Q: Will NIST’s budget grow from the current $1.6 billion in view of the AI mission?

A: Congress writes the checks for us and we have been grateful for its support.

Q: The executive order gives you until July to create a toolset for guaranteeing AI safety and trustworthiness. I understand you called that “an almost impossible deadline” at a conference last month.

A: Yes, but I quickly added that this is not the first time we have faced this type of challenge, that we have a brilliant team, are committed and excited. As for the deadline, it’s not like we are starting from scratch. In June we put together a public working group focused on four different sets of guidelines including for authenticating synthetic content.

Q: Members of the House Committee on Science and Technology said in a letter last month that they learned NIST intends to make grants or awards through through a new AI safety institute — suggesting a lack of transparency. A: Indeed, we are exploring options for a competitive process to support cooperative research opportunities. Our scientific independence is really important to us. While we are running a massive engagement process, we are the ultimate authors of whatever we produce. We never delegate to somebody else.

Q: A consortium created to assist the AI safety institute is apt to spark controversy due to industry involvement. What do consortium members have to agree to?

A: We posted a template for that agreement on our website at the end of December. Openness and transparency are a hallmark for us. The template is out there.

Q: The AI risk framework was voluntary but the executive order mandates some obligations for developers. That includes submitting large-language models for government red-teaming (testing for risks and vulnerabilities) once they reach a certain threshold in size and computing power. Will NIST be in charge of determining which models get red-teamed?

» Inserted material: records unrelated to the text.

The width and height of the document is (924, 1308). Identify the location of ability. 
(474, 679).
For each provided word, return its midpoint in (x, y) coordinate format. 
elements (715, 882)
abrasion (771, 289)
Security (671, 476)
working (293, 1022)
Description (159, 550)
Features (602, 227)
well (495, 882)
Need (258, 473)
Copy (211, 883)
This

A: Our job is to advance the measurement science and standards needed for this work. That will include some evaluations. This is something we ahve done for face recognition algorithms. As for tasking (the red-teaming), NIST is not going to do any of those things. Our job is to help industry develop technically sound, scientifically valid standards. We are a non-regulatory agency, neutral and objective.

Q: How AIs are trained and the guardrails placed on them can vary widely. And sometimes features like cybersecurity have been an afterthought. How do we guarantee risk is accurately assessed and identified — especially when we may not know what publicly released models have been trained on?

A: In the AI risk management framework we came up with a taxonomy of sorts for trustworthiness, stressing the importance of addressing it during design, development and deployment — including regular monitoring and evaluations during AI systems’ lifecycles. Everyone has learned we can’t afford to try to fix AI systems after they are out in use. It has to be done as early as possible.

And yes, much depends on the use case. Take facial recognition. It’s one thing if I’m using it to unlock my phone. A totally different set of security, privacy and accuracy requirements come into play when, say, law enforcement uses it to try to solve a crime. Tradeoffs between convenience and security, bias and privacy — all depend on context of use.